Brussels – 5

Right, here it is, the Big One. Or the Big Two, if you want. A walking tour of Brussels, with tastings of chocolate and beer along the way. Thanks to Trip Advisor, I was tipped off to Hungry Mary’s Beer and Chocolate Tour – and it’s well worth your money.

Nina, our host and guide, started us off with a note that it’s better to do some chocolate first, before everyone is tipsy….

As Nina told us, when shopping for Belgian chocolate, keep in mind a few things: If there’s a sign offering a discount outside the place, keep walking. If you can buy some of the store’s goods in the airport’s duty free shop, buy it there. Look for a place that shows the name of the person supplying the chocolate, because that person is the one sorting through the cacao to find the really good stuff and experiment with flavor combinations. They’re the people who sell the chocolate to companies like Leonidas and Neuhaus that they use to make their chocolate candies.

Our first stop was at the Pierre Marcolini shop in the Royal Galleries of St. Hubert (Brussels’ upscale shopping mall). I don’t remember what I tried; I think it was just basic chocolate. Nina was giving us too much good info anyway.

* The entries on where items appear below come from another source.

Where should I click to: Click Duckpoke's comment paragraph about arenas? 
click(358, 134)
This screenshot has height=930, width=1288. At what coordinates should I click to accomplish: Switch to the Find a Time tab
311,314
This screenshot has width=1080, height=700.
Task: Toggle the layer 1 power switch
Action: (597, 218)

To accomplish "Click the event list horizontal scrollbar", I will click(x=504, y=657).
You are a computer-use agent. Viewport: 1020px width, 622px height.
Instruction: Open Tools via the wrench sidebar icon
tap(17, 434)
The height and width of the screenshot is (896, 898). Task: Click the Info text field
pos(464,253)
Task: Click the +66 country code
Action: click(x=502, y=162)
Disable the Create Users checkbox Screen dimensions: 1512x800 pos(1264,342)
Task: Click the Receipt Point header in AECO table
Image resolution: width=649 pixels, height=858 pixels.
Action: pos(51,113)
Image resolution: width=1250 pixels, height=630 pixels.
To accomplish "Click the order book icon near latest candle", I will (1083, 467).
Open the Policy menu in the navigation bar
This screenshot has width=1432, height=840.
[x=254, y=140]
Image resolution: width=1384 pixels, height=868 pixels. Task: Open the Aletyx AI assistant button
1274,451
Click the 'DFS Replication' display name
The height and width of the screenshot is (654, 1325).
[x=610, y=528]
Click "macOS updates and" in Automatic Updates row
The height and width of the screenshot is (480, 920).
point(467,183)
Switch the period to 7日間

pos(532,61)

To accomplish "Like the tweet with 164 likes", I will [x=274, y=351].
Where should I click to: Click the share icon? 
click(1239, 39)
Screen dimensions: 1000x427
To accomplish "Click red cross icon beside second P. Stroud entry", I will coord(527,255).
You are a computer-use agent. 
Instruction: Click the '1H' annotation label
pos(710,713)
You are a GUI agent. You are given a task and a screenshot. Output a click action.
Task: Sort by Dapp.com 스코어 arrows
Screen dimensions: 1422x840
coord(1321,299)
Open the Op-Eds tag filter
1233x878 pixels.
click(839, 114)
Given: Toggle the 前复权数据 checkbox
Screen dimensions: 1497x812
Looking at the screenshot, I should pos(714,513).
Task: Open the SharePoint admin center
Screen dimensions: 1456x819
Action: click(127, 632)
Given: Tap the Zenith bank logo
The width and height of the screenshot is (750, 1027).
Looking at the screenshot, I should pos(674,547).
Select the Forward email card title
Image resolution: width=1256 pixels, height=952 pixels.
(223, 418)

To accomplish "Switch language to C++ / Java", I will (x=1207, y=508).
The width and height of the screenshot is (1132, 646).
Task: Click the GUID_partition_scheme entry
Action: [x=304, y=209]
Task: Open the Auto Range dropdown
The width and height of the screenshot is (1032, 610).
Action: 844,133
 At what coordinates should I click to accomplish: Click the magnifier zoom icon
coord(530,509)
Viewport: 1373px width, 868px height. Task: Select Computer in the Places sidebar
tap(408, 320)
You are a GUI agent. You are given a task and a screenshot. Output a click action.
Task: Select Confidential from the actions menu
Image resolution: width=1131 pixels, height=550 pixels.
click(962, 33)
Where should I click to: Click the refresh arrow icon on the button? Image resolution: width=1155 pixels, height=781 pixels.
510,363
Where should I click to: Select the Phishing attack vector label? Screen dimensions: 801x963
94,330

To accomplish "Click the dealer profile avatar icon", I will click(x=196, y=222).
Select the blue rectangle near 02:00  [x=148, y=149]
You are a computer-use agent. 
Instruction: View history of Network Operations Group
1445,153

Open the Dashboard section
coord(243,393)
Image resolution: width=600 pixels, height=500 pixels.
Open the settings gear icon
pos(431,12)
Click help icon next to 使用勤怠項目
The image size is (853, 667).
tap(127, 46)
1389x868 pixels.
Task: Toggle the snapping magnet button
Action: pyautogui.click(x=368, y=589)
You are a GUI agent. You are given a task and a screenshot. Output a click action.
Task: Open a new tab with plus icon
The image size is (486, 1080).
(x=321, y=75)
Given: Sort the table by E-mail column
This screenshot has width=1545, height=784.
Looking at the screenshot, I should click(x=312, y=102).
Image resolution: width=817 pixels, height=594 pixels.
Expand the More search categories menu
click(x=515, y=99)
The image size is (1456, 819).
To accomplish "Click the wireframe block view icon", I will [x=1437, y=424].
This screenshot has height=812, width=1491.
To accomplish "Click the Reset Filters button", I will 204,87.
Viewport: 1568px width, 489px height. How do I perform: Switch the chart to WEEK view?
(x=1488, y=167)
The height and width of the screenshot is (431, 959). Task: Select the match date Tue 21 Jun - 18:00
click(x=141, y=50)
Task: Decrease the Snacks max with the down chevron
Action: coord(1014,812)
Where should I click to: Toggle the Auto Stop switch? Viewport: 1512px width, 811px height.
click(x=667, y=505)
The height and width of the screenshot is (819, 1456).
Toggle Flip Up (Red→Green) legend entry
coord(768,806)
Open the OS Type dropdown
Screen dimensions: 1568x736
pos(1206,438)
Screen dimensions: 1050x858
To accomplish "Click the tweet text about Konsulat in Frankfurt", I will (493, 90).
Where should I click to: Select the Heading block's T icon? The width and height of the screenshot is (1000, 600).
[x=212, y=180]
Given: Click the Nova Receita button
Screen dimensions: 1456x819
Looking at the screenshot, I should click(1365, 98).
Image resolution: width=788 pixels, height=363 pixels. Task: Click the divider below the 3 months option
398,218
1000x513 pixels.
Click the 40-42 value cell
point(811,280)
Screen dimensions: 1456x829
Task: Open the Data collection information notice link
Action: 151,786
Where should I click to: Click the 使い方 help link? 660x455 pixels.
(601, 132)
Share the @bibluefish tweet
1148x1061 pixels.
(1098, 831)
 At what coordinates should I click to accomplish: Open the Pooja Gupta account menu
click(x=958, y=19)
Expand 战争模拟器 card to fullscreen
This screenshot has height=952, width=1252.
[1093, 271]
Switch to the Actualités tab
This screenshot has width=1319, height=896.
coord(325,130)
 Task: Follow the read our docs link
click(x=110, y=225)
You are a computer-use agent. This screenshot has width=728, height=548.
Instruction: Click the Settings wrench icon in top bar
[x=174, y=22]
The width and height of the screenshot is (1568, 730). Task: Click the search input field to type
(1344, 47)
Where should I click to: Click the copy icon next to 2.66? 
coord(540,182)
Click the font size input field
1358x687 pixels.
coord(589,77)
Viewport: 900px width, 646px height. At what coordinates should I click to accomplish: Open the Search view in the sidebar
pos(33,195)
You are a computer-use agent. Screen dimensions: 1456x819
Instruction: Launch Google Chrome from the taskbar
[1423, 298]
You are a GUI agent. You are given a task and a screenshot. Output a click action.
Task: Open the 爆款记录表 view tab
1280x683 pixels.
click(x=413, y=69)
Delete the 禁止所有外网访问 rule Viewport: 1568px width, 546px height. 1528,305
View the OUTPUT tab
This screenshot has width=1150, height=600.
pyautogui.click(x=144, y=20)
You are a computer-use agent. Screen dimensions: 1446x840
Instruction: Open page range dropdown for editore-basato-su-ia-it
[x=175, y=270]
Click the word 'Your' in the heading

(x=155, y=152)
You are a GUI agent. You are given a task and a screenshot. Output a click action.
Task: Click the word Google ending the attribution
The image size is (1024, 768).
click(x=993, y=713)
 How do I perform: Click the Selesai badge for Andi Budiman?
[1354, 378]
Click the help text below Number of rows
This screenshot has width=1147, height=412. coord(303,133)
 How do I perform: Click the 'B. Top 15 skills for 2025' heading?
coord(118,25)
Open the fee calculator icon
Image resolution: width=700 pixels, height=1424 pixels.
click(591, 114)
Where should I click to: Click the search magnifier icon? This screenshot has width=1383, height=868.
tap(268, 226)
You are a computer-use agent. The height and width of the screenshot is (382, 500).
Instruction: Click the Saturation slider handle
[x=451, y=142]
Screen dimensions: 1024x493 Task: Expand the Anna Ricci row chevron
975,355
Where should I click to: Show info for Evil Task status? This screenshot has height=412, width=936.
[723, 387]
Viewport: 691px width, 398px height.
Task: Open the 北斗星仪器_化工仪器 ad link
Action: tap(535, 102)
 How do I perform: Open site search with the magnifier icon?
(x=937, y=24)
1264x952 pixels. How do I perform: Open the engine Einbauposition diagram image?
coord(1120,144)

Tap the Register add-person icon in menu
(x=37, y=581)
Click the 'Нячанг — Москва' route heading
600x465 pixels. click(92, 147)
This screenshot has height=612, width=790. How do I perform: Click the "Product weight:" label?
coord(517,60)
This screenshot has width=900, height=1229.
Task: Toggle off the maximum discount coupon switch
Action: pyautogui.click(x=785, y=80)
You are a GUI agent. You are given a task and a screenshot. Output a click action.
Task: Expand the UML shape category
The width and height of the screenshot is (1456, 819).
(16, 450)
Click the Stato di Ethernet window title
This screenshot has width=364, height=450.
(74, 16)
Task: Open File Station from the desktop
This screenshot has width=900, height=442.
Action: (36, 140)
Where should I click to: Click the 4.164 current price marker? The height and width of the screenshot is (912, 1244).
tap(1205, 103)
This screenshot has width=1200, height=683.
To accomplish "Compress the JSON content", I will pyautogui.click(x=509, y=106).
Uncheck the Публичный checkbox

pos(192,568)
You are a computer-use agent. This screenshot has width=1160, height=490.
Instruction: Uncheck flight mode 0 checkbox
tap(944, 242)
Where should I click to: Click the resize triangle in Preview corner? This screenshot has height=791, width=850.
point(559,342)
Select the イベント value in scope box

We moved on to one of the Elisabeth shops. That company sells the chocolate of Frederic Blondeel, who has been trying out a lot of interesting things. Like infusing sweet basil into the chocolate. We were given samples of that without any description, and asked to guess what the flavor was. I thought it was spearmint, but I wasn’t sure….

Our last chocolate stop was at BS40 (named for its location at 40 Butter Street), where you can find the chocolates of Jitsk Heyninck. He’s also trying out unusual flavor combinations, like chocolate and miso, and making them work.

Hope you can read it.

OK, it’s Beer Time. I was thinking we’d be getting small tasting glasses, but we actually got respectable servings of everything. Maybe a quarter liter.

The first beer stop was at the rooftop bar at The Bourse, which is also where you end up if you visit the Belgian Beer World Experience (more on that in a later post). We sampled Blanche de Namur, a light wheat beer, and Boon Framboise – which, if no one told you anything different, you’d think was a really good raspberry/cherry soda.

Next stop was Le Roi d’Espagne, a restaurant on the Grand-Place. For a bit of privacy, we went to an upstairs room for our tasting. Plus a bit of a nosh – cheese and bread. We had a Delta IPA from the Belgian Beer Project. They’re a fairly new brewery, and they actually crowdsourced this recipe. Our second beer was Gouden Carolus Tripel, whose recipe dates back to the late 1400s. The “triple” doesn’t mean it has three times the alcohol of a regular beer (it refers to steps in the brewing process), but it does have more – 9% ABV (Dubbels are around 7%, and quads can get up to 12%).

Our final stop was a “hole in the wall” theater and bar: the Théâtre Royal de Toone, an old school puppet theater (and cafe) tucked away at the end of a short alley. Our beer selections were a Westmalle Dubbel and a St Bernardus abt 12, a “quad”. Westmalle is an authentic Trappist beer; St Bernardus can only boast of being an “abbey ale” made in a similar manner. They take the “Trappist” designation extremely seriously; there are only thirteen Trappist monasteries in the world that make beer, and not all of them meet the standards of the International Trappist Association (Belgium is home to six of them that do).

Everything we sampled was great. If you find yourself in Brussels, take the tour.